The reforms contained in the Farm Bill (a monstrosity in and of itself worthy of massive reform or elimination) strengthens and streamlines (already existing) work requirements and ONLY only applies to work-capable adults. So, NOT seniors, NOT individuals with disabilities, NOT caretakers of children under 6, and NOT pregnant women.
While voters overwhelmingly support work requirements for food stamps, that support rises from all voters when work requirements are combined with workforce training and volunteer opportunities. Approval for these changes polls as high as 90 percent.
Is the left today opposed to work? Do they now see dependency on welfare programs like food stamps as never-ending (as opposed to the hand-up)? The House of Representatives will be voting soon on H.R. 2, Agriculture and Nutrition Act of 2018. While we at the RGF are not enthusiastic about the Farm Bill as an overall piece of legislation, it will be interesting to see where Michelle Lujan-Grisham and Steve Pearce (both of whom are running for Governor of New Mexico) come down and, more importantly, how they justify their votes.

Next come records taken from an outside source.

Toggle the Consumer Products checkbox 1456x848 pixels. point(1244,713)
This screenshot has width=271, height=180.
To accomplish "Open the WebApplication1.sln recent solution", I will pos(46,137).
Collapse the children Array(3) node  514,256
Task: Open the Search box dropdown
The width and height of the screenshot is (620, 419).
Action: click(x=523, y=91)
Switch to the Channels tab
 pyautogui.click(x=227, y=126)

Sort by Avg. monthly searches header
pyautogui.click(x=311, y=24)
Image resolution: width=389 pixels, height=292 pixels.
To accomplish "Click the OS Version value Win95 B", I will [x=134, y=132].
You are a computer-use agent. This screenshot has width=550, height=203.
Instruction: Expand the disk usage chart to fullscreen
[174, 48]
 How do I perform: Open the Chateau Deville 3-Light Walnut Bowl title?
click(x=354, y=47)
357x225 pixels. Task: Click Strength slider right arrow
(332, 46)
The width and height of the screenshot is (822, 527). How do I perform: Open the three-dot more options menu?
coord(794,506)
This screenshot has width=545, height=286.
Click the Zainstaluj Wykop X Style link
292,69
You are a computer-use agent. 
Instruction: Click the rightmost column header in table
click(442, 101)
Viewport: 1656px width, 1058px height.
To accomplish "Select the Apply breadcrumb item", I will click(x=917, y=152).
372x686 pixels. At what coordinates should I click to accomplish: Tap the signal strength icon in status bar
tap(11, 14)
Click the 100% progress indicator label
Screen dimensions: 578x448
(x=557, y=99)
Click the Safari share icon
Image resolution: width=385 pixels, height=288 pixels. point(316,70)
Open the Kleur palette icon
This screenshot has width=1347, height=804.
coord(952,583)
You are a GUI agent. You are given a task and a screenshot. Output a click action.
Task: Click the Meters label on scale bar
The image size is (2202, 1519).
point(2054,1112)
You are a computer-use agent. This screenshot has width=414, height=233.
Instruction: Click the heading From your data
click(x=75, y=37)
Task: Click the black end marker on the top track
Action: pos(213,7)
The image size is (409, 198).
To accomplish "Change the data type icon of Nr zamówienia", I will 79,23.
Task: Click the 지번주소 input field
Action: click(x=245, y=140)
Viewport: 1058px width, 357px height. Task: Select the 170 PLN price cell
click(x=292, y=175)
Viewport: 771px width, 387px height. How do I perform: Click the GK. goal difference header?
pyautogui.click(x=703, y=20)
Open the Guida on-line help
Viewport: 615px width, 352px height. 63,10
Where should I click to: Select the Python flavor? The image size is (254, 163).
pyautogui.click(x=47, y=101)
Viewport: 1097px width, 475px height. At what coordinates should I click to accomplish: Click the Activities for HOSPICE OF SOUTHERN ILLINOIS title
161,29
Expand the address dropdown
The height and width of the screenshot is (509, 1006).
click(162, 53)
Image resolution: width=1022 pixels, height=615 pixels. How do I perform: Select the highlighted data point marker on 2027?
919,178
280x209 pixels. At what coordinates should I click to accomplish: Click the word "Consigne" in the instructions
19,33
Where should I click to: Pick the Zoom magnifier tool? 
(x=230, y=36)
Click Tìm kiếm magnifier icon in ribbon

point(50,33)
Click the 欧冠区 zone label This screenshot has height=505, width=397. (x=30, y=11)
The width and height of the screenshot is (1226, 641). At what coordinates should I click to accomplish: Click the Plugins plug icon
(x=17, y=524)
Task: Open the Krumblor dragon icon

4 Replies to “Farm bill SNAP reforms a much-needed, small step forward”
Actually, unemployment is not at a record low in the US. Unemployment was lower at times in the ’50s and ’60s.
There has been an evolution in the way unemployment rates are calculated so your point is well-taken. The unemployment rate is quite low nonetheless.
Paul, I totally get the desire to lay it all out in the ‘give a man a fish and he eats for a day; teach a man to fish and he eats for a lifetime’ paradigm. There is great wisdom in that. But the truth is, there are reasons people didn’t have the opportunity to learn to fish in the first place, reasons they lack the necessary bait and tackle, and reasons the fish in their neighborhood lakes are so scare (to continue the metaphor). In other words, the barriers to employment for many people extend well beyond the local unemployment rate and a lack of job skills. We lefties want people to be working, contributing citizens as much as anyone. But we understand the nuances and know that they are rarely addressed with one-size-fits-all mandates. Yes, people need more opportunity to increase their education and learn job skills. But even providing people free tuition to such programs doesn’t guarantee access. People still need to cover their living expenses and many need child care. But those considerations are not adequately taken into account in most continuing ed assistance programs. Another barrier is that people may not be ‘disabled’ but they may have a chronic health problem that limits the kinds of jobs they can take. People also need access to reliable transportation in order to work. Many need access to child care in order to search for a job–but people in that position don’t qualify for child care assistance. Another problem with the SNAP work requirement issue is that HSD is NOT the right agency to offer job training. They can’t even follow federal law and process SNAP applications in a timely manner. Their ‘work training’ program will be farmed out to some for-profit company that offers nothing beyond help building a resume. The fact is, most SNAP recipients who can work, do work. They are the people who wash the dishes in the restaurants where you eat, stock the shelves where you shop, and pull the products that you purchase from Amazon. (In that way, benefits like SNAP are actually corporate welfare because they allow companies to pay such low wages by literally helping keep their employees alive.) Work requirements like these will hurt those who are already working because they will have to regularly verify that they are working, and that adds another level of bureaucratic paperwork and is another barrier to people receiving benefits.
Sharon, you say that a “one size fits all” work requirement will hurt people. That may be true. I can see some potential cases. However, I’d say it is 5 to 1 or even more where welfare policies including SNAP, but usually in combination with others, harms people by reducing incentives to work and increase their skills and self-esteem.